After the overruling of the before mentioned motions, appellants moved the court to continue the cause “ for the reason that the transcript filed herein, which the court holds vests it with jurisdiction, was not filed within ten days before this term of this court.” It does not appear from the record that the court held it was without jurisdiction until the amended transcript -was filed; on the contrary, the court appears to have been of a different opinion. It appears from the bill of exceptions that the court stated to counsel, “ It felt bound to deny the motion based on the ground set forth in said motion, and that if he was taken by surprise, and would assign such ground in support of his said motion to continue, and verify the same by affidavit, the court would be inclined to allow the motion and continue the cause,” and offered to give counsel time to prepare such affidavit.

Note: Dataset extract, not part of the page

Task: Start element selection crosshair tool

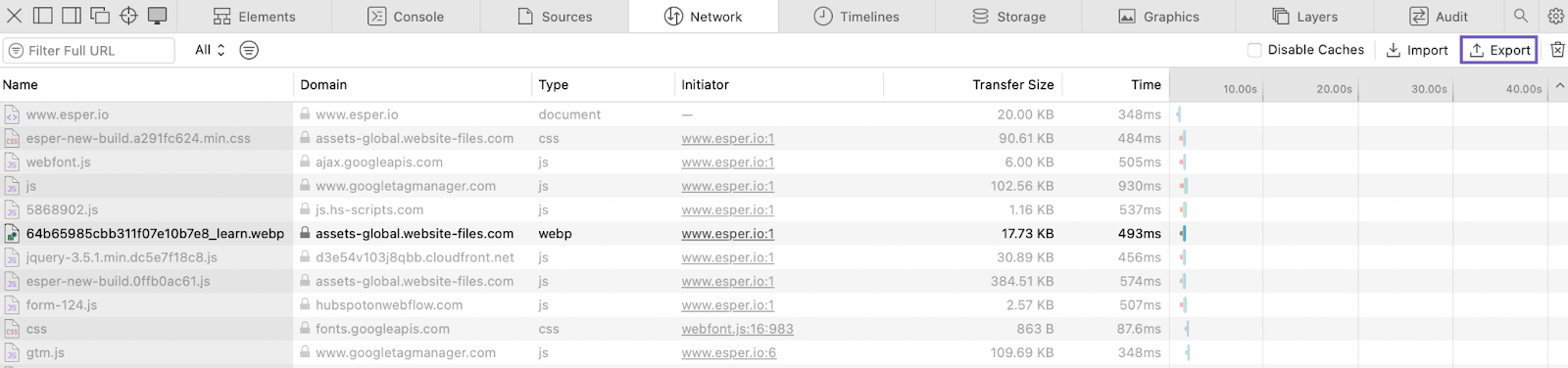Action: point(128,16)
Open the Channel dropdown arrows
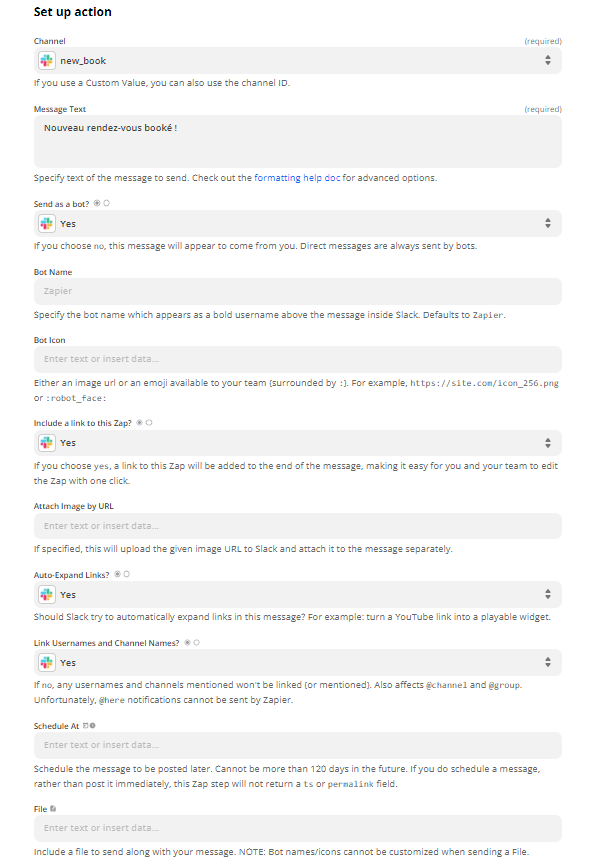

Whereupon counsel stated that he would abide by his said motion. This was practically an offer of the court to continue the case if appellants would say .they would be prejudiced by being required to go to trial on the merits of the case at that time. This they declined to do, and we think the court properly overruled the motion to continue.
Complaint is made of the refusal of one instruction asked by appellants. The instruction is incomplete, apparently breaking off in the middle of a sentence, and was properly refused. It is insisted the verdict is contrary to, and not supported by, the preponderance of the evidence. We have read the testimony and do not feel that we would be justified in disturbing the verdict on that ground. Some of the appellee’s witnesses testified positively, and some rather -feebly, that the signature was that of Calvin Shields; the same is true also of the character of the testimony of witnesses for appellants. James Michener, a son of the claimant and nephew of the testator, testified for appellee, that he was present and saw his uncle, Calvin Shields, deliver the note to his mother. If this testimony is to be believed, and we see nothing in the record that would authorize us to discredit it, it would be immaterial whether Calvin Shields wrote his signature to the note or not. Upon this question our Supreme Court said, in Melvin, et al. v. Hodges, 71 Ill. 442, “ By delivering the note with his signature affixed to it, he adopted the signature and bound himself by it, whether it was written by himself or some one else.”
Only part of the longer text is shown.